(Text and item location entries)
▼▼▼
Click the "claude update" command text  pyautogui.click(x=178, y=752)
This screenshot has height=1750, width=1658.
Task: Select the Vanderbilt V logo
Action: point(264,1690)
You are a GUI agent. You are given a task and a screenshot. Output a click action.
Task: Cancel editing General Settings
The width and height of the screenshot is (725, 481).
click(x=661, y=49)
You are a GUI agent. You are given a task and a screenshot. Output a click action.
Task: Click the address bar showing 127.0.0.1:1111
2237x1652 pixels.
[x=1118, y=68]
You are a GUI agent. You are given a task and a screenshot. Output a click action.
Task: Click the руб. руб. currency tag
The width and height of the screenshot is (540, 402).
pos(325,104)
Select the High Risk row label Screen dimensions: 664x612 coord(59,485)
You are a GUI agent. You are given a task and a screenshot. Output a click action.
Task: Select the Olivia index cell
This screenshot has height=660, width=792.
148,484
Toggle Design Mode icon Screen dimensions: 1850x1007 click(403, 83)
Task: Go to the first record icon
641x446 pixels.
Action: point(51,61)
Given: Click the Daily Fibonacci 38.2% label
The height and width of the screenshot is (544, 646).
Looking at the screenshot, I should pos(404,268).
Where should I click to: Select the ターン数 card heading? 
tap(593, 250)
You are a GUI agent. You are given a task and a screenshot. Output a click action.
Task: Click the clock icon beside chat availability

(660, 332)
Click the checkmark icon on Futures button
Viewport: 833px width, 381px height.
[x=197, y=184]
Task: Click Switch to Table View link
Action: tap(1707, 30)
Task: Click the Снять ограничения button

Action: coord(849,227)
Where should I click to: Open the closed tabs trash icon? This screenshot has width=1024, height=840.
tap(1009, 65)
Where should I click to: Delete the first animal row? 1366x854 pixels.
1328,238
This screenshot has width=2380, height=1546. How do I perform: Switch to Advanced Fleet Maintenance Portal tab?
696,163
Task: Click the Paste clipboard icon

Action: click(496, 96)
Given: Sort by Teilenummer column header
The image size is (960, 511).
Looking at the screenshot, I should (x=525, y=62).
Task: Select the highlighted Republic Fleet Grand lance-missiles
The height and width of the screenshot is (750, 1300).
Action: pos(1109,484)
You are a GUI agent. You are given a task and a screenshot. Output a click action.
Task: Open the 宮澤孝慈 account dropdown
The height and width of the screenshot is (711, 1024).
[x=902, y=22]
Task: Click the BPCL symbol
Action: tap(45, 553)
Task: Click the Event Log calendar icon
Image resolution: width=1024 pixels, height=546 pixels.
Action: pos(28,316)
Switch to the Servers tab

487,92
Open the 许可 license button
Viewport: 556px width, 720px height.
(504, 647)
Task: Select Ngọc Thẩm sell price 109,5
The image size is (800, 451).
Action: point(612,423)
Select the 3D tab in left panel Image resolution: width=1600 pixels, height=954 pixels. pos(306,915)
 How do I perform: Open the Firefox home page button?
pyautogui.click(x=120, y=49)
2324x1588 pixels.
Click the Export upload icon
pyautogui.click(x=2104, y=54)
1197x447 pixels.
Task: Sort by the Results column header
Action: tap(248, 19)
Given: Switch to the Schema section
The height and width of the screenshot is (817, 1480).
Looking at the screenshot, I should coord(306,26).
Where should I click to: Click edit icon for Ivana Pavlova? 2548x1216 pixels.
▲▲▲
▶ _Exercise details_: Reproduce the data above line for line, without altering anything.

▶ _Reply_:
Click the "claude update" command text  pyautogui.click(x=178, y=752)
This screenshot has height=1750, width=1658.
Task: Select the Vanderbilt V logo
Action: point(264,1690)
You are a GUI agent. You are given a task and a screenshot. Output a click action.
Task: Cancel editing General Settings
The width and height of the screenshot is (725, 481).
click(x=661, y=49)
You are a GUI agent. You are given a task and a screenshot. Output a click action.
Task: Click the address bar showing 127.0.0.1:1111
2237x1652 pixels.
[x=1118, y=68]
You are a GUI agent. You are given a task and a screenshot. Output a click action.
Task: Click the руб. руб. currency tag
The width and height of the screenshot is (540, 402).
pos(325,104)
Select the High Risk row label Screen dimensions: 664x612 coord(59,485)
You are a GUI agent. You are given a task and a screenshot. Output a click action.
Task: Select the Olivia index cell
This screenshot has height=660, width=792.
148,484
Toggle Design Mode icon Screen dimensions: 1850x1007 click(403, 83)
Task: Go to the first record icon
641x446 pixels.
Action: point(51,61)
Given: Click the Daily Fibonacci 38.2% label
The height and width of the screenshot is (544, 646).
Looking at the screenshot, I should pos(404,268).
Where should I click to: Select the ターン数 card heading? 
tap(593, 250)
You are a GUI agent. You are given a task and a screenshot. Output a click action.
Task: Click the clock icon beside chat availability

(660, 332)
Click the checkmark icon on Futures button
Viewport: 833px width, 381px height.
[x=197, y=184]
Task: Click Switch to Table View link
Action: tap(1707, 30)
Task: Click the Снять ограничения button

Action: coord(849,227)
Where should I click to: Open the closed tabs trash icon? This screenshot has width=1024, height=840.
tap(1009, 65)
Where should I click to: Delete the first animal row? 1366x854 pixels.
1328,238
This screenshot has width=2380, height=1546. How do I perform: Switch to Advanced Fleet Maintenance Portal tab?
696,163
Task: Click the Paste clipboard icon

Action: click(496, 96)
Given: Sort by Teilenummer column header
The image size is (960, 511).
Looking at the screenshot, I should (x=525, y=62).
Task: Select the highlighted Republic Fleet Grand lance-missiles
The height and width of the screenshot is (750, 1300).
Action: pos(1109,484)
You are a GUI agent. You are given a task and a screenshot. Output a click action.
Task: Open the 宮澤孝慈 account dropdown
The height and width of the screenshot is (711, 1024).
[x=902, y=22]
Task: Click the BPCL symbol
Action: tap(45, 553)
Task: Click the Event Log calendar icon
Image resolution: width=1024 pixels, height=546 pixels.
Action: pos(28,316)
Switch to the Servers tab

487,92
Open the 许可 license button
Viewport: 556px width, 720px height.
(504, 647)
Task: Select Ngọc Thẩm sell price 109,5
The image size is (800, 451).
Action: point(612,423)
Select the 3D tab in left panel Image resolution: width=1600 pixels, height=954 pixels. pos(306,915)
 How do I perform: Open the Firefox home page button?
pyautogui.click(x=120, y=49)
2324x1588 pixels.
Click the Export upload icon
pyautogui.click(x=2104, y=54)
1197x447 pixels.
Task: Sort by the Results column header
Action: tap(248, 19)
Given: Switch to the Schema section
The height and width of the screenshot is (817, 1480).
Looking at the screenshot, I should coord(306,26).
Where should I click to: Click edit icon for Ivana Pavlova? 2548x1216 pixels.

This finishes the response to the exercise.